Secção de texto.
● ● ● ●

Por do sol no Vale de Ródão - Marvão - Foto José Coelho
(…)
“É o por do sol - já o disse
inúmeras vezes - o meu momento de eleição de cada dia. Fico enlevado com as
cores inimagináveis que por breves momentos iluminam as idílicas paisagens que
me viram nascer e considero tão únicas como maravilhosas. Estranhamente a
natureza fica em silencio absoluto nos instantes que antecedem o afundar do
astro-rei na linha do horizonte. Acontece só por uns fugazes minutos mas é deveras
surpreendente, mais ainda porque as suas cores são diferentes todos os dias.
Hoje até a minha companheira, sentados os dois na nossa varanda, surpreendida
com tamanho silêncio, comentou:
- Que sossego! Nem os passarinhos
se ouvem!
- É verdade! Respondi-lhe.
E
continuei:
- Até o cão da Dona Rosa que
parece andar zangado com o mundo inteiro a ladrar todo o dia e toda a
noite, se calou!
- Que estranho! Comentou, antes de se remeter também ao
silêncio.
A luz do sol tomara entretanto um brilho alaranjado. Os canchos e o montado lá ao longe pareciam
iluminados por luz artificial semelhante à dos holofotes que à noite iluminam
as muralhas de Marvão. E, lentamente, foi-se extinguindo até desaparecer por
completo detrás dos penedos da Senhora da Penha de Castelo de Vide. No momento seguinte a barra cinzento-escura da noite começou a
aproximar-se e a cobrir os mesmos calhaus e o montado que minutos antes estavam
iluminados. Sinceramente acredito que é este o momento de cada dia em que Deus
desce à terra. Por isso toda a Sua criação guarda respeitosamente tão profundo silêncio.
E é também nesses momentos de tão completa
harmonia que sou invadido por uma paz de espírito tão doce que é difícil de explicar. Tranquilidade íntima que instintivamente me faz fechar os olhos e dar graças
por ter nascido, por estar vivo, pela minha vida inteira, pelos pais e avós
maravilhosos que tive, pelas irmãs, filhos, netas, esposa e família em geral e
amigos que ainda tenho, pela reforma do meu trabalho que alcancei, pela pensão mensal que permite o pão nosso de cada dia, a casa que nos acolhe, a saúde possível,
enfim, um infinito rol de graças e de bendições com que fui e continuo a ser
agraciado pelo Criador em cada dia do meu viver.

● ● ● ●

Dados de elementos e posições no texto:
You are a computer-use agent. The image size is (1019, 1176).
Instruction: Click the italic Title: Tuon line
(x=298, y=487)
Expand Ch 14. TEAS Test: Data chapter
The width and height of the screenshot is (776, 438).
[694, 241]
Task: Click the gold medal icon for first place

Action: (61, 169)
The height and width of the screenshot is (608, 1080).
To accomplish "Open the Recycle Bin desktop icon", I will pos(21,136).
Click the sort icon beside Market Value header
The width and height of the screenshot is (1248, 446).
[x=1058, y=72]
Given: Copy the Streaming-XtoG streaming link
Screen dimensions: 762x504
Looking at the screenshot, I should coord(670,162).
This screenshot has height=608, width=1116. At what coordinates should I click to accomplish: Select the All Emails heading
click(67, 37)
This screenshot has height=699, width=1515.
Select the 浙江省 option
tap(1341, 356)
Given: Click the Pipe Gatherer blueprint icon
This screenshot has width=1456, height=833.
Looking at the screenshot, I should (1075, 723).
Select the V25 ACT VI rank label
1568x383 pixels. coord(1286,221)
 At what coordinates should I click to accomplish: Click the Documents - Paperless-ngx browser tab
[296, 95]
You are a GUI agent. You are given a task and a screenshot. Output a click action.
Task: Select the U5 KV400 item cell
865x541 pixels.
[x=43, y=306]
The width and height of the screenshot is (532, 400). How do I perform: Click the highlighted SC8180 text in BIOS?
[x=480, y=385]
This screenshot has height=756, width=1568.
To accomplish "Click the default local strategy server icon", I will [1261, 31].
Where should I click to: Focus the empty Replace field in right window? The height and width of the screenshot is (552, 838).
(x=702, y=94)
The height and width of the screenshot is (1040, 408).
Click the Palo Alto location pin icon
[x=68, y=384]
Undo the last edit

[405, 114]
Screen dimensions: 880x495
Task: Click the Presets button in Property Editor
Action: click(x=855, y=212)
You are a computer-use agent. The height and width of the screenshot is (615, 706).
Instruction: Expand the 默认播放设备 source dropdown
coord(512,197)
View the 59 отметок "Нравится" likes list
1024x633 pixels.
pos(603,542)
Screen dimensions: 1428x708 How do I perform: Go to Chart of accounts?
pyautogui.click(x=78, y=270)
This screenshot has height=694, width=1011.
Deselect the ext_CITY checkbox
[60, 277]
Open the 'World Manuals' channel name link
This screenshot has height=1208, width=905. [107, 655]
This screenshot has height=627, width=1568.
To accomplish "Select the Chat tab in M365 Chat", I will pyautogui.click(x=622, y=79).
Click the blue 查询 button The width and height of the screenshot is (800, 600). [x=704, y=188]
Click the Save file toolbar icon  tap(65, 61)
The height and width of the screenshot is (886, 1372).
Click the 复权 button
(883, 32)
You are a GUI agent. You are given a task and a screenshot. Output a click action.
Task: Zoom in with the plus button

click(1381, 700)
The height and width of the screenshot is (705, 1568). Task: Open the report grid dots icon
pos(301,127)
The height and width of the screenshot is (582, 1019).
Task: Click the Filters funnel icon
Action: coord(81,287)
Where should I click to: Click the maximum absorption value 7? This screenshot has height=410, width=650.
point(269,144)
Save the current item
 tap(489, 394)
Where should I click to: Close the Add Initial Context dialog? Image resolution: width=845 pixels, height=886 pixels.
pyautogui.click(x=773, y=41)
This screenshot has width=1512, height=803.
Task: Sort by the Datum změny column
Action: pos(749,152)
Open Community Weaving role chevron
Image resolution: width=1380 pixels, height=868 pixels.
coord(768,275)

● ● ● ●

Pedido 1.
Reproduza sem qualquer alteração as linhas do conjunto de dados, desde a que contém "Where should I click to: Close" até à última linha desse conjunto.
Pedido 2.
Dê seguimento ao texto sobre o pôr do sol em Marvão, começando logo após a última frase apresentada.

Resultado 1.
Where should I click to: Close the Add Initial Context dialog? Image resolution: width=845 pixels, height=886 pixels.
pyautogui.click(x=773, y=41)
This screenshot has width=1512, height=803.
Task: Sort by the Datum změny column
Action: pos(749,152)
Open Community Weaving role chevron
Image resolution: width=1380 pixels, height=868 pixels.
coord(768,275)

Resultado 2.
É mais natural em mim rezar a
Deus e tudo agradecer nesses momentos, do que propriamente fazê-lo na igreja em monocórdico coro com a restante assembleia, se bem que, como é óbvio, respeito e
pratico o melhor que sei os preceitos da Casa onde o Senhor se faz
presente no Sacrário. Como todos quantos me conhecem sabem, sou-Lhe
dedicado quase também desde que sou gente, embora prefira mesmo dar graças e orar intimamente
a sós e no mais profundo silêncio desses breves instantes do dia que termina, quando tudo ao meu redor permanece na mais absoluta quietude.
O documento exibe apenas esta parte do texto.